May 8, 2006 -- A lot of people think I don't own a car because I live in Manhattan. But the reverse is true. I live in Manhattan to avoid owning a car. For years I've refrained from saying this out loud because I thought people would dismiss me as a nut. But now "peak oil" has been reached, the era of cheap gas is over, I've inadvertently become the man of the future, and my friends in car country are wondering what to do next.

For starters, face the fact that the automobile is obsolete, and so is the landscape optimized for it. If you want to build a sustainable future, with a high quality of life, forget about finding a new magic fuel or building a smarter car. What you need is a smarter landscape, where most of your need for automobility is replaced by walkability and fast, clean, safe, efficient public transit. This may be hard for the average American to imagine. Fortunately, some very smart people have already done it for you.

In the short term, we're going to have to go car-light. The best book I've seen on this subject is Suburban Nation: The Rise of Sprawl and the Decline of the American Dream. The three architects who wrote this book are not against suburbs. They're against bad suburbs and in favor of good ones, the durable traditional kind of town layout that's safe for kids to play in and a delight for everyone else to live in. These authors are not armchair theorists -- they've actually built the kind of towns they're talking about throughout the country. And their success is reflected in rapidly rising property values in those areas. Meet the new American dream. It looks pretty cool.
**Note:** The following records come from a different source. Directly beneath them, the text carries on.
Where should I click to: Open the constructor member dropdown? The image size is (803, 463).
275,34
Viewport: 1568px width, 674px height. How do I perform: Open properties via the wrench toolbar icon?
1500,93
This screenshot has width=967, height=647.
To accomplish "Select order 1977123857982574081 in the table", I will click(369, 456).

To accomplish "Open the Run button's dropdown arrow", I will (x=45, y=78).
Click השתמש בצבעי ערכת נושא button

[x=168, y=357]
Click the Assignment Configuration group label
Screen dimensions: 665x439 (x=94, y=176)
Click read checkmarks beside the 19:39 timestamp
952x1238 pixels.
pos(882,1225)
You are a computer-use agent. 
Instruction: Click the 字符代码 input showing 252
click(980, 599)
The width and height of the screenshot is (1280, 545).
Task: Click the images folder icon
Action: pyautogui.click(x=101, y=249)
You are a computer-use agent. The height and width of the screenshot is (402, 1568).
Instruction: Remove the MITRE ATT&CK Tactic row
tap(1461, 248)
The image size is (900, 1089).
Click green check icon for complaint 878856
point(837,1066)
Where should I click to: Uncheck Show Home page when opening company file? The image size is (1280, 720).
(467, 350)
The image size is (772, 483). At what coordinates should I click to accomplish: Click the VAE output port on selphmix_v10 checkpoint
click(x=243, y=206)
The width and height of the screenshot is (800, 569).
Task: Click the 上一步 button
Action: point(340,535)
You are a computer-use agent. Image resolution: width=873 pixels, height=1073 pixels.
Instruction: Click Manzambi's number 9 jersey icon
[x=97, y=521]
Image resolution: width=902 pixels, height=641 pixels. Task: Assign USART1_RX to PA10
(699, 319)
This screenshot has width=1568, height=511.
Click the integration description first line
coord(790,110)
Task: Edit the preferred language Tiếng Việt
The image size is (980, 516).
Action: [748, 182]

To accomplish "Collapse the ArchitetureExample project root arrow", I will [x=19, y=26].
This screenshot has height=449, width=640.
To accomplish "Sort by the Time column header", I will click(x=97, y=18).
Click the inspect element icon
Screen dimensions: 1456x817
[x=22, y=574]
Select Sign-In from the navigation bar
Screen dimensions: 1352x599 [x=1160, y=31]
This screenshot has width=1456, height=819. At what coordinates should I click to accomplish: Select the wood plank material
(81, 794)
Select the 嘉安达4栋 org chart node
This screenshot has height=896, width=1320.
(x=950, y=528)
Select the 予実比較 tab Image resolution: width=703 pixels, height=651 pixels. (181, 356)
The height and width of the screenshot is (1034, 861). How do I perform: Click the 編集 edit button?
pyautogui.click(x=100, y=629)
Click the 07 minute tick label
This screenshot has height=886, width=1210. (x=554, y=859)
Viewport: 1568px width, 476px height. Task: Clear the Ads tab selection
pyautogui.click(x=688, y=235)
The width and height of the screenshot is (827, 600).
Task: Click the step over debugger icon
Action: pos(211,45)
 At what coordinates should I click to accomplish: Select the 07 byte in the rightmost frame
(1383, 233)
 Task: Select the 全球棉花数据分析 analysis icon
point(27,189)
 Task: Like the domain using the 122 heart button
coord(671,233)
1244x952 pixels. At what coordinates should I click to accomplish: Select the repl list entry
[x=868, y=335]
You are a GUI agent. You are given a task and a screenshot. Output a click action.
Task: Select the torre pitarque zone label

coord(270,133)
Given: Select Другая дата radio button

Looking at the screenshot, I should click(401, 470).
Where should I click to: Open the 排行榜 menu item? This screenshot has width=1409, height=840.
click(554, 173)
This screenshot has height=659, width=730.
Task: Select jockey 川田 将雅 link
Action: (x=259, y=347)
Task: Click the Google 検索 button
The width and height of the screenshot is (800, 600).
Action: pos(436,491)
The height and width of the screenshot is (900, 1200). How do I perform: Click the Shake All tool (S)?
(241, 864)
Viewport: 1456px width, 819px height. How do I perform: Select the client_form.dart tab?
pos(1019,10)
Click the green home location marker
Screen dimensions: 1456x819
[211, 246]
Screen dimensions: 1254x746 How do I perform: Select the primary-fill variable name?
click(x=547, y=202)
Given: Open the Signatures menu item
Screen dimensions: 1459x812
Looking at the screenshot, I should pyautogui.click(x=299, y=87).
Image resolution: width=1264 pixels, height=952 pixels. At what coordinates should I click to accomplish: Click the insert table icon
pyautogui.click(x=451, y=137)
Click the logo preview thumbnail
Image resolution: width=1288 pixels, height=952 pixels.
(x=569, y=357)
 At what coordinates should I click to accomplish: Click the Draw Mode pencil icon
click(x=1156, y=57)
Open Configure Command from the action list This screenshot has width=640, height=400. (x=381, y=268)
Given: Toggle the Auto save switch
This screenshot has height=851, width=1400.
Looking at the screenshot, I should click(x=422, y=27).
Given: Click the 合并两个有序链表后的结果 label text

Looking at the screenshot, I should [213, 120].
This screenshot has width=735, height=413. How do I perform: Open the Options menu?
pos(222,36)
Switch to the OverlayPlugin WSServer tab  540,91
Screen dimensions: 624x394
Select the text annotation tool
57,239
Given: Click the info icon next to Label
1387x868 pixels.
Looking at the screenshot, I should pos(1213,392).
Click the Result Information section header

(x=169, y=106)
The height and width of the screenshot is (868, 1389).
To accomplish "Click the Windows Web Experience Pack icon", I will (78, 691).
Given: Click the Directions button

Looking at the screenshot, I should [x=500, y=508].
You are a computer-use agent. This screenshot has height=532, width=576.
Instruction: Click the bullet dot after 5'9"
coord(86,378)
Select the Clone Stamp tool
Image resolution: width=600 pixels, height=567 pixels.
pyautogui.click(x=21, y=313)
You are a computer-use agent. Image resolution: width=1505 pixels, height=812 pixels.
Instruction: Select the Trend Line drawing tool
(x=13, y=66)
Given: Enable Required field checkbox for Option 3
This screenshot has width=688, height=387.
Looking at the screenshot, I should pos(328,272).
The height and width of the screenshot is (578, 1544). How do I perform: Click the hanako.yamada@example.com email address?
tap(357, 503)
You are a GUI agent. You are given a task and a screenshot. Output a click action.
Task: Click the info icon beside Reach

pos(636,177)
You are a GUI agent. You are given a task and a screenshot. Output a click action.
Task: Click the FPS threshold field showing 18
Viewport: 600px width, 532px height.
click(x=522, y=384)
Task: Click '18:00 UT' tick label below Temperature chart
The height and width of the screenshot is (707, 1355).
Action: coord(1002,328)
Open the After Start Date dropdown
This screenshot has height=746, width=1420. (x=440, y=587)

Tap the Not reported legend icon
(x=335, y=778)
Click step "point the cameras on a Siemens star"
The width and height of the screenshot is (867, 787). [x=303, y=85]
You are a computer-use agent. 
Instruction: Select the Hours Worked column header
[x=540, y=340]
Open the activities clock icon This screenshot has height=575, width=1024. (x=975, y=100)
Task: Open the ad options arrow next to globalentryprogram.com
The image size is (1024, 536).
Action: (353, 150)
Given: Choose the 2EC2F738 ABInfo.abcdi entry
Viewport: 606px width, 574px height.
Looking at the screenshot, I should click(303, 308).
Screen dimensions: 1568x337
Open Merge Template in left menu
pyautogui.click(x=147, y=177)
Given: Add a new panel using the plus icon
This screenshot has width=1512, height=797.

In the long term, we need to go carfree, and the clearest vision in this regard is Carfree Cities by J.H. Crawford. His reference design for the new carfree city arranges neighborhoods in loops that surround, and connect with, a central core. He's also figured out how to retrofit various existing places. Some, like Manhattan, are already in nearly carfree shape (except for all the cars). But Crawford doesn't flinch from tougher assignments, like his reimagining of Los Angeles.

Both of these books are beautifully written, edited, and illustrated. They are not just packages of facts and ideas -- they are actually good books. If you want to read more, the seminal work is The Life and Death of Great American Cities by the late Jane Jacobs, the woman who prevented Robert Moses from ramming a freeway through Lower Manhattan. The Geography of Nowhere by James Howard Kunstler is an outraged view of car country as it exists now -- he gets your blood pumping. And Katie Alvord has plenty of good advice to offer in Divorce Your Car!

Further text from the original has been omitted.